Finding A Path: So where can a creative manager, a leader of an organization dedicated to creating, find a way to grow beyond the original founders and the chaos associated with creative expression? There are a few tools and guide posts to keep in mind.
Keeping Your Vision Alive & Building Spirit
This is all about staying in touch with each and every person within an organization. It means walking the floors, sitting in meetings, and telling stories. Yes, telling stories. The best way to show a creative organization “the way to think” is by sharing experiences. Not in an overpowering way, but in a way where the stories fit into the moment, where they give a clear example of the how's and whys of a situation.
Vision is all about wrapping an organization in a blanket of sincerity and connective-ness. It is less about hammering the heck out of it. I remember a situation where the CEO of a company wanted a marketing communications organization to act less “wacky” and more like an accounting group.
He hammered and yelled at the creative management, “stop them from coming into work in denim, stop them from playing football in the halls, stop them from…” He had a vision of the organization that had no room for creative disruption. In the end, he had the opposite result. It just angered the creative spirit of those in the communications organization. They rebelled, big time. My favorite was the presentation that the creative team did on types of denim and the comparison of denim vs. chambray fabric.
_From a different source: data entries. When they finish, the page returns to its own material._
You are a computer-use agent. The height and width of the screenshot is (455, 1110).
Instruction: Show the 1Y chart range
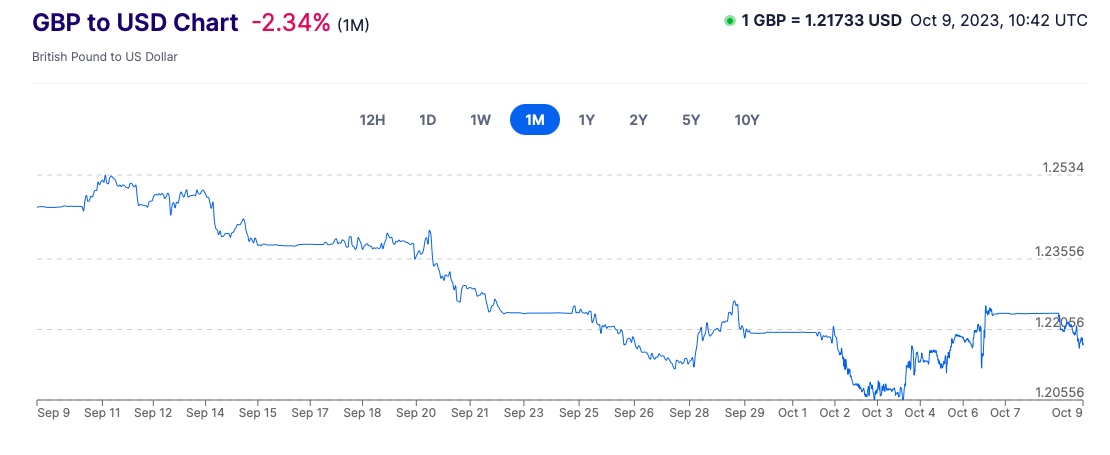(587, 120)
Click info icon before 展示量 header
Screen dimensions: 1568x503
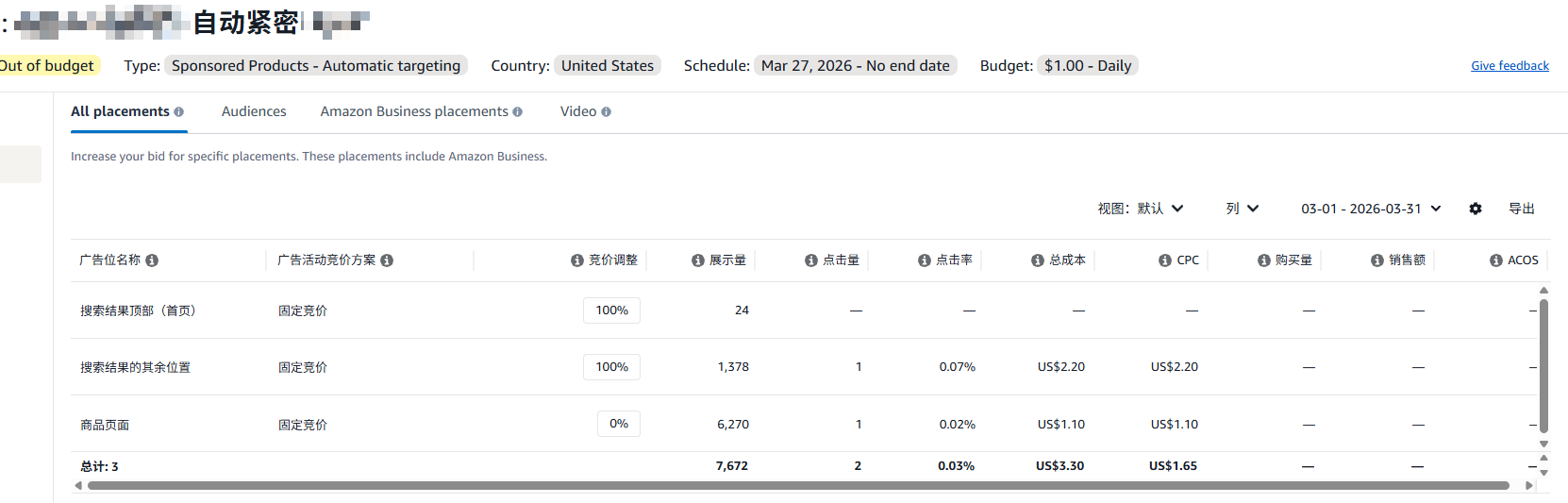coord(698,260)
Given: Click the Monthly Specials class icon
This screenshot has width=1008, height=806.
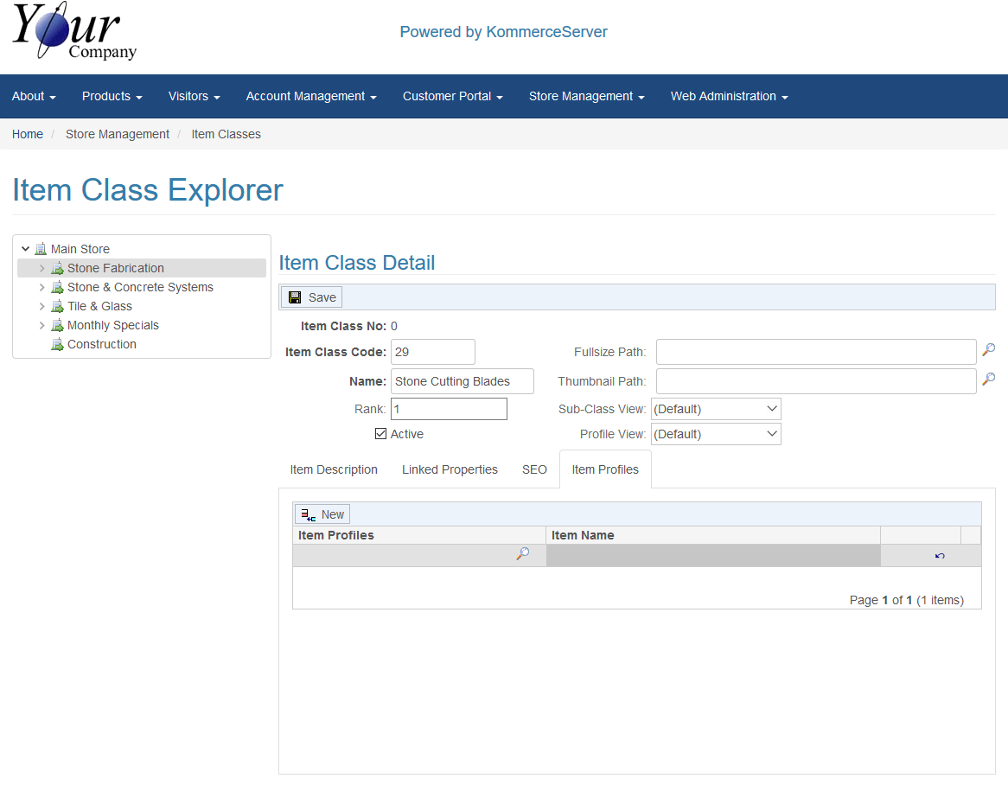Looking at the screenshot, I should click(x=57, y=326).
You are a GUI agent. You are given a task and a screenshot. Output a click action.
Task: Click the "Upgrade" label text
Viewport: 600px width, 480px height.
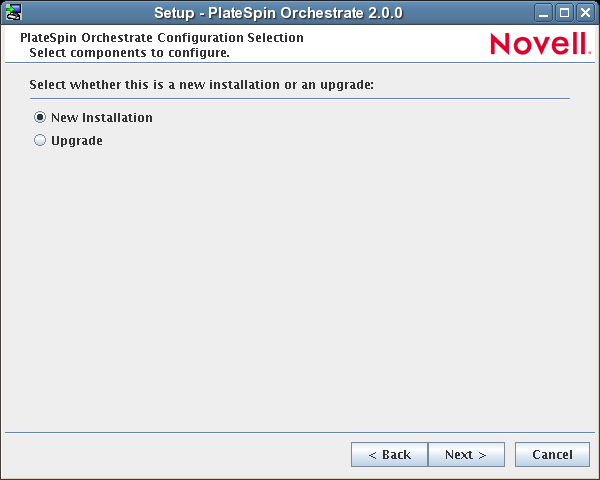point(77,141)
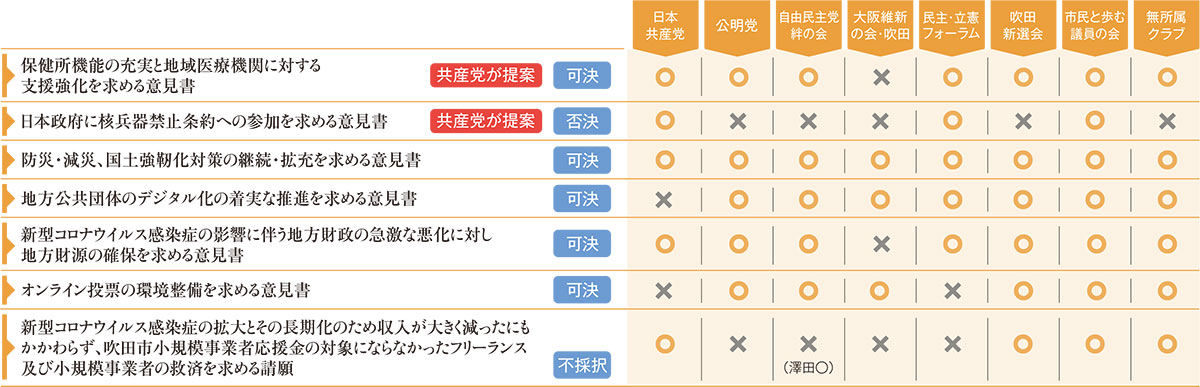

What was needed was an honest and open sharing of the vision and values the CEO was looking for. Even letting the creatives see a weakness or by creating empathy based on the fact that the CEO was getting pushed by the other business units who were screaming at him “it’s not fair, why do they get to do whatever they want???”
If he had woven a story that the creative organization could relate to, then a compromise could have been reached. Instead, there was 98% turnover in the organization, causing disruption and unbudgeted costs. In the end, the CEO and management team got what they wanted – but at what cost in time, effort and spirit? Remember, not a hammer but a velvet embrace!